**Task instructions:** Retype each line of the listing below, from the first through the one holding "Task: Click the help question mark icon", with no other lines.

**Records provided:**
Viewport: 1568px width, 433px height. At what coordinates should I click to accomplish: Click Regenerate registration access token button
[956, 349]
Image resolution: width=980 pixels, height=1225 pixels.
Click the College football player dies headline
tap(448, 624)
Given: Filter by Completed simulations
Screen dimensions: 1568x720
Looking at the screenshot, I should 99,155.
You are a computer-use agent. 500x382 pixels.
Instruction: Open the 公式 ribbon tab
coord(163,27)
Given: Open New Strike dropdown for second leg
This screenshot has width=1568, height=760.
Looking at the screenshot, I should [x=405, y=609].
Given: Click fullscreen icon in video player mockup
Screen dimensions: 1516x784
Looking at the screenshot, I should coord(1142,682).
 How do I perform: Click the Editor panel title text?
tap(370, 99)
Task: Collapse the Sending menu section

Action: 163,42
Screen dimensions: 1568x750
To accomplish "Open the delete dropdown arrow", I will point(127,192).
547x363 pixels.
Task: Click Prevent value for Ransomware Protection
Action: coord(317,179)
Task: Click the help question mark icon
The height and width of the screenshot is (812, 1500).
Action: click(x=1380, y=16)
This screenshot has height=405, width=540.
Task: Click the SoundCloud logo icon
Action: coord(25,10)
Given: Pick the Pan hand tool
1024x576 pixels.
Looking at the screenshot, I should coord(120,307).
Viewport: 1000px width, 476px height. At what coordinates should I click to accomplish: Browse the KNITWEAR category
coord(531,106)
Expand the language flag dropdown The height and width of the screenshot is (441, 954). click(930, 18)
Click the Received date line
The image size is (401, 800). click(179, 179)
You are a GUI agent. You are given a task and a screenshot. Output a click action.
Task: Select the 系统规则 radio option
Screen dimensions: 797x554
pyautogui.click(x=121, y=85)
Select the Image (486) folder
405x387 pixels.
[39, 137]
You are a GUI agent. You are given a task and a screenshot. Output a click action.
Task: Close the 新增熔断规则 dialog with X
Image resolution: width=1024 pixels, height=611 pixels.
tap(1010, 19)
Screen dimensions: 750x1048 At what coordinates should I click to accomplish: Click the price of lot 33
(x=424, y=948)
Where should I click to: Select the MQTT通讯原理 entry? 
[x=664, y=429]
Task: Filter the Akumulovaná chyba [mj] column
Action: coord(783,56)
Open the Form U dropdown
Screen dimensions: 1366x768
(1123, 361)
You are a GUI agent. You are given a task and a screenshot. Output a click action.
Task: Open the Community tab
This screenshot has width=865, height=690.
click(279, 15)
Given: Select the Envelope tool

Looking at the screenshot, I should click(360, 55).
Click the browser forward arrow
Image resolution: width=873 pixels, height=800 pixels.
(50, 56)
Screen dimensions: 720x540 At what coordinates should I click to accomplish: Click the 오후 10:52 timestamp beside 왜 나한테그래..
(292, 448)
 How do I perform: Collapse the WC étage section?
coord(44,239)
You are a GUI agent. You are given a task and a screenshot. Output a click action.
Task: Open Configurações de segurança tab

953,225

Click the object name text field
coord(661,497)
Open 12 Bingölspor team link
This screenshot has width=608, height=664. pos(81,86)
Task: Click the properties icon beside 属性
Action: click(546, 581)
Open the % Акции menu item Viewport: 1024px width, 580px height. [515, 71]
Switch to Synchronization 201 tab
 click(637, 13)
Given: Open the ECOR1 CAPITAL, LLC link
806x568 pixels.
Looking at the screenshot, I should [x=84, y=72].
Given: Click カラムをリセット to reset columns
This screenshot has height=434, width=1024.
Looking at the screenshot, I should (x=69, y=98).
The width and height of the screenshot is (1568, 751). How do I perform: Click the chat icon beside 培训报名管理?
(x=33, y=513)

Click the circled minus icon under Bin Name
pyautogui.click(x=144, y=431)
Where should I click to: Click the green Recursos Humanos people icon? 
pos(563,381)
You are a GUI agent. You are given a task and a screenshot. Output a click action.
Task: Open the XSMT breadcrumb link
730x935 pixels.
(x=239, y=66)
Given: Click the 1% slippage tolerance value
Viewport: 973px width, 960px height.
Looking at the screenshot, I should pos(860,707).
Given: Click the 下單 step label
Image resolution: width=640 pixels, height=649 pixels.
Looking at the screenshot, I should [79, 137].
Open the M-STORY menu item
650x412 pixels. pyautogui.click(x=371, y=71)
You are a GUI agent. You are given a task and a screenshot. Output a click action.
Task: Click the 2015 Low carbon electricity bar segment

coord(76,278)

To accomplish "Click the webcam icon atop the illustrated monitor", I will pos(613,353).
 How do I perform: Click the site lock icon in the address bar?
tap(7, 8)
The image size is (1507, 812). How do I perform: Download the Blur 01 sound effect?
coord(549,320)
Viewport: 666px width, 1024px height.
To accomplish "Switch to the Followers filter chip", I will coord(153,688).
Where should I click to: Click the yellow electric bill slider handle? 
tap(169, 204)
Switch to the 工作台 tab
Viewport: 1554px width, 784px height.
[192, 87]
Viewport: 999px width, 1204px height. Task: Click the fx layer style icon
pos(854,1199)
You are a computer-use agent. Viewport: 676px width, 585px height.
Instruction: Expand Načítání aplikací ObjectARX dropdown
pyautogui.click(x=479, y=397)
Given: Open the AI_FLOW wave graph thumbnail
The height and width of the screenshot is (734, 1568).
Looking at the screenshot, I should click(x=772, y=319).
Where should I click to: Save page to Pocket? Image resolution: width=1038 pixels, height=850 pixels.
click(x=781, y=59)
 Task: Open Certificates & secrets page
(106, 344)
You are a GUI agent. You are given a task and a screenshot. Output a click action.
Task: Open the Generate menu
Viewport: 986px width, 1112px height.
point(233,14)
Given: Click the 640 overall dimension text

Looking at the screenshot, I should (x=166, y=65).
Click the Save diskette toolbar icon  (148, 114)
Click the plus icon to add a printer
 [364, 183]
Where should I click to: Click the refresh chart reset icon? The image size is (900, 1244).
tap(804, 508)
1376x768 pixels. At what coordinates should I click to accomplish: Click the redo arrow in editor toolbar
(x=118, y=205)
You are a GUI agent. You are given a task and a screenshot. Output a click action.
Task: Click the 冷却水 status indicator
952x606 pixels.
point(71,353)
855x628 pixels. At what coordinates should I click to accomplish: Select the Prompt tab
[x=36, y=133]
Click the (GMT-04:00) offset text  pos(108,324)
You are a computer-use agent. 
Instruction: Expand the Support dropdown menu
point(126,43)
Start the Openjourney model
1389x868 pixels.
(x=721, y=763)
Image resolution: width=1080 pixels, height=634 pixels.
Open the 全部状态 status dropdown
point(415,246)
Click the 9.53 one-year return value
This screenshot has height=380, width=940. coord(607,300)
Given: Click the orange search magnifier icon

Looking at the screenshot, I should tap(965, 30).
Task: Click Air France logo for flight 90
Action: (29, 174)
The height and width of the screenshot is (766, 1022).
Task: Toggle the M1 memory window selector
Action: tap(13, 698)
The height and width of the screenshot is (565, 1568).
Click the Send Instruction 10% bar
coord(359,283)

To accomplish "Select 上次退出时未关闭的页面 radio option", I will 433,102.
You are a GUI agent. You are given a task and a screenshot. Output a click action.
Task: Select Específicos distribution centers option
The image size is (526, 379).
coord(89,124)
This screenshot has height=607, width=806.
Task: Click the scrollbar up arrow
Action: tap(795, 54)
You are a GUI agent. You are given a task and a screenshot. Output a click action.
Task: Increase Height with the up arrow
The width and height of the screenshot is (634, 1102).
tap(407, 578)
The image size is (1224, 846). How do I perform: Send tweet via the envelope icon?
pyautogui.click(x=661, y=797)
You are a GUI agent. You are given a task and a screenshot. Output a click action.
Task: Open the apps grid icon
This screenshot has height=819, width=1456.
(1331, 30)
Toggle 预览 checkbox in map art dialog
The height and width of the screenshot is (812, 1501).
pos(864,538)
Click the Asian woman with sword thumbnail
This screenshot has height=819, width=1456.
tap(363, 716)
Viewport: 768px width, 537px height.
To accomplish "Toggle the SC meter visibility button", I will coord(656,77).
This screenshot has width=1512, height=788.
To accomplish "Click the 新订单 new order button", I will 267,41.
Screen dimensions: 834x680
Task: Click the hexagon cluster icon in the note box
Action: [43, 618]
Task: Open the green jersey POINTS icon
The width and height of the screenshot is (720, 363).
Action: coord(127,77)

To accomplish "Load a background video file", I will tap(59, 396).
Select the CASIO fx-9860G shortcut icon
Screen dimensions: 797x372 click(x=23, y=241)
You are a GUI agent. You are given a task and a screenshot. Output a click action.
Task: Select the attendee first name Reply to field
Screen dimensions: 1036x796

**Response below:**
Viewport: 1568px width, 433px height. At what coordinates should I click to accomplish: Click Regenerate registration access token button
[956, 349]
Image resolution: width=980 pixels, height=1225 pixels.
Click the College football player dies headline
tap(448, 624)
Given: Filter by Completed simulations
Screen dimensions: 1568x720
Looking at the screenshot, I should 99,155.
You are a computer-use agent. 500x382 pixels.
Instruction: Open the 公式 ribbon tab
coord(163,27)
Given: Open New Strike dropdown for second leg
This screenshot has width=1568, height=760.
Looking at the screenshot, I should [x=405, y=609].
Given: Click fullscreen icon in video player mockup
Screen dimensions: 1516x784
Looking at the screenshot, I should coord(1142,682).
 How do I perform: Click the Editor panel title text?
tap(370, 99)
Task: Collapse the Sending menu section

Action: 163,42
Screen dimensions: 1568x750
To accomplish "Open the delete dropdown arrow", I will point(127,192).
547x363 pixels.
Task: Click Prevent value for Ransomware Protection
Action: coord(317,179)
Task: Click the help question mark icon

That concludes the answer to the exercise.